At one of SF’s oldest bars (and former Prohibition speakeasy!) Elixir, general manager Shea Shawnson told KPIX that he used to receive weekly deliveries from one beer distributor. “That two weeks recently went to, 'Our delivery window is every month.'” Shawnson said. “So that’s four weeks of beer that I have to store.” And a bar that size simply doesn't have the refrigerated space to store an entire month’s worth of beer.
Golden Brands, one of the Bay Area's major beer distributors, has made some unwelcome changes to its delivery schedule and small bar owners in San Francisco are hopping mad. https://t.co/3nYWSgoCsQ
— KPIX 5 (@KPIXtv) June 21, 2021
This is not a so-called “no one wants to work” situation, but instead a supply chain problem with one major distributor called Golden Brands. The problem is that Golden Brands supplies so many bars and restaurants that a problem with their delivery schedule causes ripple effects all over the San Francisco retail alcohol landscape.
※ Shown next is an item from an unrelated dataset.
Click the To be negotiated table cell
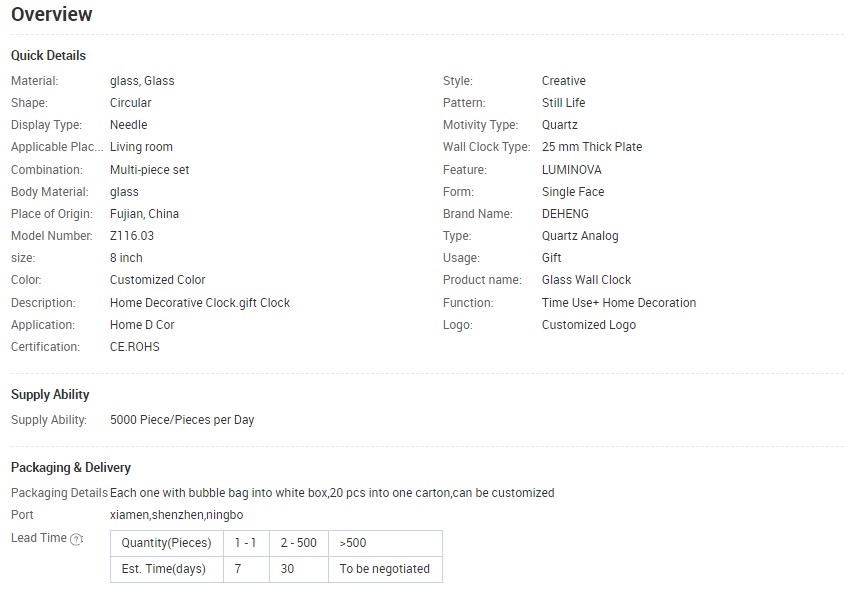This screenshot has height=594, width=854. pos(385,569)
The beer brands most likely to disappear from your favorite bars’ menus are the bigger labels. “All the big ones, Miller, PBR, Modelo, Corona,” St. Mary’s Pub owner Maria Davis told KPIX.
For now, about 80 different bar owners — all of whom use Golden Brands as a supplier, all having the same supply problems — signed onto a letter of complaint to Golden Brands, asking for more frequent deliveries. But it remains to be seen whether that will be ignored, or whether these combined complaints will result in real change.
“I can’t wait to have a Miller High Life,” Davis told the station. “I’m trying to be the Erin Brockovich of Miller High Life.”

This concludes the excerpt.